__Stored records__
———

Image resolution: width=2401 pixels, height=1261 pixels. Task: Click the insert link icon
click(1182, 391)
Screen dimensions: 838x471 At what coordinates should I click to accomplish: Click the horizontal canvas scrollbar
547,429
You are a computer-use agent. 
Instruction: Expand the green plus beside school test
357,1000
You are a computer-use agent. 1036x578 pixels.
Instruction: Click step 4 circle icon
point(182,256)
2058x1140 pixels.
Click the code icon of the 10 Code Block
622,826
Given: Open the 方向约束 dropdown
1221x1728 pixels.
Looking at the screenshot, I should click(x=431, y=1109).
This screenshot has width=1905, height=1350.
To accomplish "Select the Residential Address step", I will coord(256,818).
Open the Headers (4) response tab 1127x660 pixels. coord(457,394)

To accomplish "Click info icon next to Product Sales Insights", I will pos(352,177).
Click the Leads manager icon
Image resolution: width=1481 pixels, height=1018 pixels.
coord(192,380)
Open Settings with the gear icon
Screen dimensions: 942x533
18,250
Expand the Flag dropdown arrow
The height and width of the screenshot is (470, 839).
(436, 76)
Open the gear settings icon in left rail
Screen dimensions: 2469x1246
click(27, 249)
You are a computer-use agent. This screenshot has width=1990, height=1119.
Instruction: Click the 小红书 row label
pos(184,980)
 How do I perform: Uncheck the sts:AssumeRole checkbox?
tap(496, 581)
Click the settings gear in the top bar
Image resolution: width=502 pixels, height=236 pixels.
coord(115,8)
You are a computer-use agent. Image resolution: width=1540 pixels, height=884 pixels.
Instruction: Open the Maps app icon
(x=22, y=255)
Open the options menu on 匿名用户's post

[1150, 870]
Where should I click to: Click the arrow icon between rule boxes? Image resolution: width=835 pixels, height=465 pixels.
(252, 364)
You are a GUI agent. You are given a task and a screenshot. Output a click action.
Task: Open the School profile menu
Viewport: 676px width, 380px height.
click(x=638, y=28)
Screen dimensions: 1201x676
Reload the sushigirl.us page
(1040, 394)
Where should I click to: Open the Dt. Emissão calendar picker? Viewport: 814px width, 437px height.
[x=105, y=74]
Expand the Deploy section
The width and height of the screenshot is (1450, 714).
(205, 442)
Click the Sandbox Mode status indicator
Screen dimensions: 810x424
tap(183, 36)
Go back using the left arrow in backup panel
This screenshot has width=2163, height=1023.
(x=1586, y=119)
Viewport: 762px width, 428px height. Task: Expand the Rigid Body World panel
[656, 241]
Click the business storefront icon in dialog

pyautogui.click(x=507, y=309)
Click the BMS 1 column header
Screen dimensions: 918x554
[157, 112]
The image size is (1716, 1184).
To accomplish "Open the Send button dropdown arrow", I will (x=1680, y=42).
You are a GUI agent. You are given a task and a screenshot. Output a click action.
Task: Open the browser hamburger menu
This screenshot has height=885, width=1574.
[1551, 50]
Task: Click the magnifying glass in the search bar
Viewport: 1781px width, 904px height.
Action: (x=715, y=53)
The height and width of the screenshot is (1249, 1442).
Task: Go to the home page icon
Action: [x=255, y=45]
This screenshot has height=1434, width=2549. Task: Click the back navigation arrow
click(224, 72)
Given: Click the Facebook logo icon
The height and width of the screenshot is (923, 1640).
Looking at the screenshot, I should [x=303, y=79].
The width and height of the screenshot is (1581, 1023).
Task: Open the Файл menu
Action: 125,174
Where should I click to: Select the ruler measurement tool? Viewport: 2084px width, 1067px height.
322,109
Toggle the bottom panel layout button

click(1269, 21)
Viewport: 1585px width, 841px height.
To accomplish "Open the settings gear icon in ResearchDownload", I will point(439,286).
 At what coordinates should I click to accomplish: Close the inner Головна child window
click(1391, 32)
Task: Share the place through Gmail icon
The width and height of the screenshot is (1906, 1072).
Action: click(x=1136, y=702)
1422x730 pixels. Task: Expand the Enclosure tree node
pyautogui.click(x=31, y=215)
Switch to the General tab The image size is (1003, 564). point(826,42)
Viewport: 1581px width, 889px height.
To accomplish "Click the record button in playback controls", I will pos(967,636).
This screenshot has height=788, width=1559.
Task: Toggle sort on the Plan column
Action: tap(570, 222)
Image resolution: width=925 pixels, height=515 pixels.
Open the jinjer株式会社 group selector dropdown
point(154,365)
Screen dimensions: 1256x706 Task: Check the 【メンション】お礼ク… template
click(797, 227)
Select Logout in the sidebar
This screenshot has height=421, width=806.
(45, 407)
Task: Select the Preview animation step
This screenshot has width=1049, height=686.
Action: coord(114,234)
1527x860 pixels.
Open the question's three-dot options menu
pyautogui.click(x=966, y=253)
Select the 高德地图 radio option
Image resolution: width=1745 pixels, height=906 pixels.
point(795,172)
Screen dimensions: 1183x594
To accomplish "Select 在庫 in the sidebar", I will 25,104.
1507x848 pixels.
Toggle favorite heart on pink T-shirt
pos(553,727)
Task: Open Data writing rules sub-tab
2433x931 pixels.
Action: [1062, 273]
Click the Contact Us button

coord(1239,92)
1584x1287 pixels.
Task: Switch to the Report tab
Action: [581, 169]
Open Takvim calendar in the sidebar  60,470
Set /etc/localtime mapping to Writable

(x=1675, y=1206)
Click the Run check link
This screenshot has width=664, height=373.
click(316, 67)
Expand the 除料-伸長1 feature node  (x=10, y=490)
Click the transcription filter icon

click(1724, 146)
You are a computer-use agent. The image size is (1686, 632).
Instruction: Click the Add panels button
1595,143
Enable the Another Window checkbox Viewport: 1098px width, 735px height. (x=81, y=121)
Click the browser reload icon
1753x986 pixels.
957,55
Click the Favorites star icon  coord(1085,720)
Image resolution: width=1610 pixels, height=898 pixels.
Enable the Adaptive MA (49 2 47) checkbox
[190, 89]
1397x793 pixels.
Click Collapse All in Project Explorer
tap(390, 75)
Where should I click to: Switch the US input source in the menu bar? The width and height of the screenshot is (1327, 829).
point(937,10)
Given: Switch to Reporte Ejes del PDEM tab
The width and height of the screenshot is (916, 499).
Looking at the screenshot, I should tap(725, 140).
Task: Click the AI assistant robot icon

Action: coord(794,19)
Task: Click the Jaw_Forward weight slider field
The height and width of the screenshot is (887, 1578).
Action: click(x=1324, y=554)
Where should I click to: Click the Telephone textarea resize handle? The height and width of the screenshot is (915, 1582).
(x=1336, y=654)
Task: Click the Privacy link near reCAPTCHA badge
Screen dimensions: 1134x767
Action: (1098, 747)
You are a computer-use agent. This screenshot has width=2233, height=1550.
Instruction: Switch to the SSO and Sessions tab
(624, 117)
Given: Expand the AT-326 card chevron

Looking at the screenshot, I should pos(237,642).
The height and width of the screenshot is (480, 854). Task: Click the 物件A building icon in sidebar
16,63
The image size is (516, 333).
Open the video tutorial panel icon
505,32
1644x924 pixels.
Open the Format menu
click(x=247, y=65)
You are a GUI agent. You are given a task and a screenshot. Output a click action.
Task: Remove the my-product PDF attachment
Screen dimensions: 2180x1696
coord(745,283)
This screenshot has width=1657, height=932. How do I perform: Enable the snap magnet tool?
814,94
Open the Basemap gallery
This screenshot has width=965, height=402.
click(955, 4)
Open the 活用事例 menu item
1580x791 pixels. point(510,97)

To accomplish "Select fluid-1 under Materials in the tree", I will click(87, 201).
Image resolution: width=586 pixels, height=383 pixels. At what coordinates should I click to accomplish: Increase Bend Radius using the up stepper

———

A verbatim transcription is needed of the lines above, starting at the line with "The height and width of the screenshot is (923, 1640)." and ending at the line with "Viewport: 1581px width, 889px height.", both included, and of nothing else.

The height and width of the screenshot is (923, 1640).
Looking at the screenshot, I should [x=303, y=79].
The width and height of the screenshot is (1581, 1023).
Task: Open the Файл menu
Action: 125,174
Where should I click to: Select the ruler measurement tool? Viewport: 2084px width, 1067px height.
322,109
Toggle the bottom panel layout button

click(1269, 21)
Viewport: 1585px width, 841px height.
To accomplish "Open the settings gear icon in ResearchDownload", I will point(439,286).
 At what coordinates should I click to accomplish: Close the inner Головна child window
click(1391, 32)
Task: Share the place through Gmail icon
The width and height of the screenshot is (1906, 1072).
Action: click(x=1136, y=702)
1422x730 pixels. Task: Expand the Enclosure tree node
pyautogui.click(x=31, y=215)
Switch to the General tab The image size is (1003, 564). point(826,42)
Viewport: 1581px width, 889px height.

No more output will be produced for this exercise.